[EXTRACTED MATERIAL — start]
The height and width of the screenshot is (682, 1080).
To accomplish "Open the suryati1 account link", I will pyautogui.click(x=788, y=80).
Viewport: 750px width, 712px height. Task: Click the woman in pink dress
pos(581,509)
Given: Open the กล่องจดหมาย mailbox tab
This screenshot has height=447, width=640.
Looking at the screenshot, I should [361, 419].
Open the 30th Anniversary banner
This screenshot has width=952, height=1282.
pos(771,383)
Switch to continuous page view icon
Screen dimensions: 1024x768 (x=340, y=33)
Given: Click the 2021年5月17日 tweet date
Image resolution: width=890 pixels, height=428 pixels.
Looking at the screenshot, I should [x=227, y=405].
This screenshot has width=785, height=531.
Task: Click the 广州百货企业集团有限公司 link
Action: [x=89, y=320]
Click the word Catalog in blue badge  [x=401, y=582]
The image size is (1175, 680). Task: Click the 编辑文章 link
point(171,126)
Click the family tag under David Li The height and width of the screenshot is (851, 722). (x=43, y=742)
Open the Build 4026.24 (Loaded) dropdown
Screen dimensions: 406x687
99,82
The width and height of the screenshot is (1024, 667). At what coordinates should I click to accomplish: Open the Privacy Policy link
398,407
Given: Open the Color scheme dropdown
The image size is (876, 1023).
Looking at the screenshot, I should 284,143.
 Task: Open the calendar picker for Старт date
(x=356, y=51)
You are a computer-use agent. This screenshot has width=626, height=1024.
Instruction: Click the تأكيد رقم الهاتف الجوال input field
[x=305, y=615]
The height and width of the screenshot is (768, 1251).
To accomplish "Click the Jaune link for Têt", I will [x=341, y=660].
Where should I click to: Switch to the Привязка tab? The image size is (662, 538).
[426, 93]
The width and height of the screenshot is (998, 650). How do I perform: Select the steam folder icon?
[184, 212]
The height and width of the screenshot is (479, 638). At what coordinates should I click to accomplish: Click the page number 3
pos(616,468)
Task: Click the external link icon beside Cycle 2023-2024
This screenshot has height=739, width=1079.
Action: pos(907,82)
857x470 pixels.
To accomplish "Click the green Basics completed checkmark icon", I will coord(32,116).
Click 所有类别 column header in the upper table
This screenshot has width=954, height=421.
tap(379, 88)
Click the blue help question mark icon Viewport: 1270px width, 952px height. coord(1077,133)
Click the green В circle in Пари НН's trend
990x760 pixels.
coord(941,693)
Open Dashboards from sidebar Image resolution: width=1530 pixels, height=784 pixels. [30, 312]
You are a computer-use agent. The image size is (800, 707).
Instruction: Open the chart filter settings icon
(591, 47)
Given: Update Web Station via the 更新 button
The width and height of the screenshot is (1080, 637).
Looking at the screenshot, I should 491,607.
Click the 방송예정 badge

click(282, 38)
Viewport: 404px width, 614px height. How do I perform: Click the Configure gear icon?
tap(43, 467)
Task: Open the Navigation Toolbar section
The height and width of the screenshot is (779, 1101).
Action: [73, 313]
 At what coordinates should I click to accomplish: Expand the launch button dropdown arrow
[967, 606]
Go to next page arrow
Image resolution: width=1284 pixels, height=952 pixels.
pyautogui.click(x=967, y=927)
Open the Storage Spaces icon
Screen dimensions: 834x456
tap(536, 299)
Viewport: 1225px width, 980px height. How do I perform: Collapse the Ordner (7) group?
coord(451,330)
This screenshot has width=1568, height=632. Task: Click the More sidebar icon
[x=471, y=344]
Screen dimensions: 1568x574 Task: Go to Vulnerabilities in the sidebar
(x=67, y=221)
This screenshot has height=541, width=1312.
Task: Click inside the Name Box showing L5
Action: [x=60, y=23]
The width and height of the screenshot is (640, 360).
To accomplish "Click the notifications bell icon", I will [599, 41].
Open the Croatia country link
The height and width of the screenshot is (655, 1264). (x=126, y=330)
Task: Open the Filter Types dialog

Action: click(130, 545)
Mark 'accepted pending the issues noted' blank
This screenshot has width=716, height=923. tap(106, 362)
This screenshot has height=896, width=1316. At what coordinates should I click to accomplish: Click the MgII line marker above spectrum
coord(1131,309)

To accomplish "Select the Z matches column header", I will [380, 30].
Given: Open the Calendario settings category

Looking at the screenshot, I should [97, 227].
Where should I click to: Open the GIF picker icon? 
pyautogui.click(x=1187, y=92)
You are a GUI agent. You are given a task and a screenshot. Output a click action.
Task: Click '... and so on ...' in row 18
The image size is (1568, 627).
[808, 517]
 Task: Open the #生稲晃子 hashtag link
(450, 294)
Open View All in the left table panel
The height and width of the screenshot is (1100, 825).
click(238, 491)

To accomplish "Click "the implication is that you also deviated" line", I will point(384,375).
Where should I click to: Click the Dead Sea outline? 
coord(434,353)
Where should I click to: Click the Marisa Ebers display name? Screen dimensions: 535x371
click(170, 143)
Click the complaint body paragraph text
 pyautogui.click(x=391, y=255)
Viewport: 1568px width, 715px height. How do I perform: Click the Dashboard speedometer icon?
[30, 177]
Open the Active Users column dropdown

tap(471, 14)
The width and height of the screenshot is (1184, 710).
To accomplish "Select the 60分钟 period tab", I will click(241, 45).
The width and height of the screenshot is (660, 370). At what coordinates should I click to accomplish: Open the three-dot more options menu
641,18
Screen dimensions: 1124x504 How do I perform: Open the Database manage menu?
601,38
[EXTRACTED MATERIAL — finish]
ASSIGNMENT
Say only the number of lines above holding "will".

ANSWER TO THIS TASK
7